SOURCE TEXT
START

You can get the full IMDB dataset (updated daily) from here !

On it (as of 27/06/2023) are 293,501 rated films. The distribution of their rating is shown below:

enter image description here

As you can see, the full dataset doesn't show the same bimodal distribution as the curated sample in the question.

This suggests that the sampling is producing this bimodality. There are lots of possible reasons for this but perhaps the datasets will let you explore a bit more.


Many of the films have 500 votes or fewer. If we discount those, we're left with around 58k films whose ratings distribution is below:

enter image description here

One striking fact about these charts is quite how high the ratings are. It seems a rating of 5 does not correspond to an "average" film. Perhaps you get a few ratings points for making a film at all ;-).

Chris Lewis
  • 3,641
  • 1
  • 6
  • 11
  • 5
    Or the ratings are biased in that the ones on the really bad end of the scale have mostly just faded into well-deserved obscurity and are not seen and rated by enough people to register? I've seen some listings on there that you'd have to personally know the filmmaker in order to get a copy of it. Many older and lesser-known titles may not even have any surviving copies anymore, but they're still listed. – Darrel Hoffman Jun 27 '23 at 16:03
  • 1
    I've always felt that many people rate films on an American grade distribution, where below 70 is considered failing. – Brady Gilg Jun 27 '23 at 17:23
  • 1
    I have generally seen "movie raters" Indicate Average movie with 6-7 rating , Best movie with rating 9-10 & Bad movie with rating 4-5 , @BradyGilg , Horrible movie gets 2-3 rating , while 1 rating is reserved for review-bombing Cases. Partially , that may Explain the Bias here ! – Prem Jun 27 '23 at 17:42
  • 2
    @DarrelHoffman, it's a well-known phenomenon that nobody ever uses the lower half of a ten-point rating scale. (And on a five-point scale, nobody ever rates something a "2".) – Mark Jun 28 '23 at 01:35
  • 3
    It was always the running joke in our family that every movie has a 6.7 rating on IMDB. Didn't matter how good or bad it was, it'd be around there. Nice to see this wasn't just our imagination. – Luke Sawczak Jun 28 '23 at 03:35
  • One would hope that a good movie (i.e. one that people like) would have a greater chance of getting through financing and filming and release and whatnot (that a lot of people may need to sign off on) than a bad movie. Plenty of bad movies still get made, sure, but it makes sense that the ratings would skew positive. – NotThatGuy Jun 28 '23 at 13:50
  • @NotThatGuy But all movies would be rated against the ones that have been made, not the ones that didn't get produced. Another thing that might be interesting is to look at distributions of votes for individual films. I can't imagine there are many, say, pure 7s out there (where everyone agrees, yes, this film is 7/10). My guess would be that people motivated enough to vote would tend to vote high ("best film ever!") or low ("why did this get such a good rating?! I must correct it!), but perhaps that's not the case among people with IMDb accounts. Unfortunately that isn't in the IMDb dataset – Chris Lewis Jun 28 '23 at 14:02
  • There are multiple causes for bias: Moviegoers aren't going in blindly, they choose movies that they expect to like, and they're usually right. Movie studios try to avoid making bad movies; they don't always succeed, but most movies that get to theatres are decent. Ratings are on an absolute scale, not relative to the universe of movies that get to theatres; so 0 is the worst possible movie, not the worst available movie, and no one makes those. – Barmar Jun 28 '23 at 16:10
6

This is known as a "bimodal distribution". The modes is this case are close together, so it's not a very strong effect. You could model the distribution as being the sum of two normal distributions with slightly different means; i.e., there are two "types" of movies that you like, one that averages slightly higher ratings than the other.

END

ROWS
START

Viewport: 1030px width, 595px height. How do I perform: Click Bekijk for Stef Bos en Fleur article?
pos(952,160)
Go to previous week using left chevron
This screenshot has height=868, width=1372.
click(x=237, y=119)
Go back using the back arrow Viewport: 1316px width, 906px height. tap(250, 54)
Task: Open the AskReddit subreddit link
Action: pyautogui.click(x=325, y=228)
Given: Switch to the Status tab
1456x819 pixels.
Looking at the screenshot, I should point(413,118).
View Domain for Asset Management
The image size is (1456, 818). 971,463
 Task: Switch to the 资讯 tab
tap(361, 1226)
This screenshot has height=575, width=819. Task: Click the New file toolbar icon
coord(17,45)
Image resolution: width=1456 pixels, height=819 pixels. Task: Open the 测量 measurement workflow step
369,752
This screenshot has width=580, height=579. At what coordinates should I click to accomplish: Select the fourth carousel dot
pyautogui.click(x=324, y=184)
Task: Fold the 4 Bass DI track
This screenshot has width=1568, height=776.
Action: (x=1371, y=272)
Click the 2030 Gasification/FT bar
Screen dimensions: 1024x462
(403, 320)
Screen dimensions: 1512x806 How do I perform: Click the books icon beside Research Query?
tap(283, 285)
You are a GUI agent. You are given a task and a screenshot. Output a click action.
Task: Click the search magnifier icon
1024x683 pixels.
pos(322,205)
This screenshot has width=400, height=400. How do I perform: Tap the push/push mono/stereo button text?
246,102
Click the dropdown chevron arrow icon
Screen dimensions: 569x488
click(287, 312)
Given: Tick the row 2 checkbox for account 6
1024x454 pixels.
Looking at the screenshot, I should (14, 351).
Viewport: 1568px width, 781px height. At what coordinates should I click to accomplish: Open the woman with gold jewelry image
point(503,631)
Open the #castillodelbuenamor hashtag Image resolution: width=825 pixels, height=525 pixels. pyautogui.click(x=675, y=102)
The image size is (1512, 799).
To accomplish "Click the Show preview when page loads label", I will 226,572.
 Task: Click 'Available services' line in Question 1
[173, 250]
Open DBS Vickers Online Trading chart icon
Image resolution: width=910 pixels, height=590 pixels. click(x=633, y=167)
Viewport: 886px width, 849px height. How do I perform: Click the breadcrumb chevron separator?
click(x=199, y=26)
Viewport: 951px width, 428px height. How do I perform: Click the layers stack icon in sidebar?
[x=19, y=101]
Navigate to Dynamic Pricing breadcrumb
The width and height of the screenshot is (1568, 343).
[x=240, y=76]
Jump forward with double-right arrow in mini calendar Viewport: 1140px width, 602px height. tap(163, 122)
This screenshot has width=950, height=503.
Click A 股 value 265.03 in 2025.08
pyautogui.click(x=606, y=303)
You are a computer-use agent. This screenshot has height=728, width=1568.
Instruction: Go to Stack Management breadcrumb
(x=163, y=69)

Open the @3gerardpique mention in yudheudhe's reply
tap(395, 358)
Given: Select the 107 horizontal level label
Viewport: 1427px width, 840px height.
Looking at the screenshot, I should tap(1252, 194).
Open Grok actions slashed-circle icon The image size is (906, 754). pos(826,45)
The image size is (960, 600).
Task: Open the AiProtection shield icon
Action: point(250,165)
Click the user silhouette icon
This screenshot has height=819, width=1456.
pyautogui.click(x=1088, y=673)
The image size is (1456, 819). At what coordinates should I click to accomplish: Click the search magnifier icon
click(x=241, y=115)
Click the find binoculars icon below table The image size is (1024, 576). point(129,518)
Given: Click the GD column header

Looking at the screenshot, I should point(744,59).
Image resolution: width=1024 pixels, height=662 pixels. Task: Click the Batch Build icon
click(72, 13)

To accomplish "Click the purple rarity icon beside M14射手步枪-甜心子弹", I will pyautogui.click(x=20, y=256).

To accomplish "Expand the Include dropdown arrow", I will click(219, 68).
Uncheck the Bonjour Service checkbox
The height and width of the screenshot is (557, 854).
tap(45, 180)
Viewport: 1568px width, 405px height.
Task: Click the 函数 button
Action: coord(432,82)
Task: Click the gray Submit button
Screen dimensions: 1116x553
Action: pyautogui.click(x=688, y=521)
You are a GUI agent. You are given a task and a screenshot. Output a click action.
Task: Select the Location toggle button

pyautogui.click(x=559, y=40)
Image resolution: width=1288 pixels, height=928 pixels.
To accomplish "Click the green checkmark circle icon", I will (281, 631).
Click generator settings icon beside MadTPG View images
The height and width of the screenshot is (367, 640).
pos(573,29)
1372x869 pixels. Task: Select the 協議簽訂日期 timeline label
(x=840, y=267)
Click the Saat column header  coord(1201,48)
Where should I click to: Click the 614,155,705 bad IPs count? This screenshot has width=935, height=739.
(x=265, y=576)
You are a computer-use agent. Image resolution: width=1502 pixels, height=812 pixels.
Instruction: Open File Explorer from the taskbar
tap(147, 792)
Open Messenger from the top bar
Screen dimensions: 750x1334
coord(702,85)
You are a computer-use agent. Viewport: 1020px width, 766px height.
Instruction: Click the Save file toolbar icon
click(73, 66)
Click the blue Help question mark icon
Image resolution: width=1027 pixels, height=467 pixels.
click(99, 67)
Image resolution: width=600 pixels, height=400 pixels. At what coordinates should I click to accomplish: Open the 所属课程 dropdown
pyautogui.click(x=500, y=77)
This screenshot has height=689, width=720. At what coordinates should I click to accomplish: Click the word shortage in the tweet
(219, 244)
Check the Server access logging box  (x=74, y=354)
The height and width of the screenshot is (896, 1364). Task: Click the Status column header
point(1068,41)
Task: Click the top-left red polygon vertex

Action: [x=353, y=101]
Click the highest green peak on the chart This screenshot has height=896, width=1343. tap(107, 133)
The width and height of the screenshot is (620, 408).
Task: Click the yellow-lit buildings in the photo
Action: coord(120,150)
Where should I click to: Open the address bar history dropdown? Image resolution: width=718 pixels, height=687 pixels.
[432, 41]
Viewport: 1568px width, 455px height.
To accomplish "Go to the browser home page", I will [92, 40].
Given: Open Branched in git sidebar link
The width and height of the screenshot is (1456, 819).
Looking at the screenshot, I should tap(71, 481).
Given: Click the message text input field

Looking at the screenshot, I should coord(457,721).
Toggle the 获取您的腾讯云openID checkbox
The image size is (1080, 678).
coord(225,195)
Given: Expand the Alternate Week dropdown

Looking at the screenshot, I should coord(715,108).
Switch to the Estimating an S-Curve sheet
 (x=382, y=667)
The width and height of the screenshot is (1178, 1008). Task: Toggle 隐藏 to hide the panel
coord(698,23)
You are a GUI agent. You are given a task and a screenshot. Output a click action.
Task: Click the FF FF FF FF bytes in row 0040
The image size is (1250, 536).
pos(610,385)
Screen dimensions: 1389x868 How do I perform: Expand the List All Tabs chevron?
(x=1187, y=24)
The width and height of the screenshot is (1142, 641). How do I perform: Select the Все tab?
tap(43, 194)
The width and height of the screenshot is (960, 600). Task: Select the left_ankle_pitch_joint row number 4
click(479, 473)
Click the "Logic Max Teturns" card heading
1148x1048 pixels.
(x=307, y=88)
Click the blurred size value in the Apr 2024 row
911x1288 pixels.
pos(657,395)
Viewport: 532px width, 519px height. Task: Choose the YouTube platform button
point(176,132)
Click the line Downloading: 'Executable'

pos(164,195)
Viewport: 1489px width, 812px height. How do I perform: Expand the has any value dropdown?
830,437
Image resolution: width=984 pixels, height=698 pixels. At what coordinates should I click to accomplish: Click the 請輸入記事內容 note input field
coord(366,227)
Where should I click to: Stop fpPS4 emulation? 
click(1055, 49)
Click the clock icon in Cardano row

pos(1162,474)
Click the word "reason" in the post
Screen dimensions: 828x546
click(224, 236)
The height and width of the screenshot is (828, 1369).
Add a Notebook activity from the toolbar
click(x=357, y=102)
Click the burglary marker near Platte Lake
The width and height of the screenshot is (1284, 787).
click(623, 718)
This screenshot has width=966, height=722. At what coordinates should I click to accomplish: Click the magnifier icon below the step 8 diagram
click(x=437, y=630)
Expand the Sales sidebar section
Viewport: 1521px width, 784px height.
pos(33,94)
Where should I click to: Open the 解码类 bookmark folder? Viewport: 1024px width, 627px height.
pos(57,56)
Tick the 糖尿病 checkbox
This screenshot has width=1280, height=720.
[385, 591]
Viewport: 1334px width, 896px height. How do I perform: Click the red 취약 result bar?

END

EXERCISE DESCRIPTION
In the IMDB ratings thread above, how many rated films did the full dataset contain as of 27/06/2023?

THE RESULT
293,501 rated films.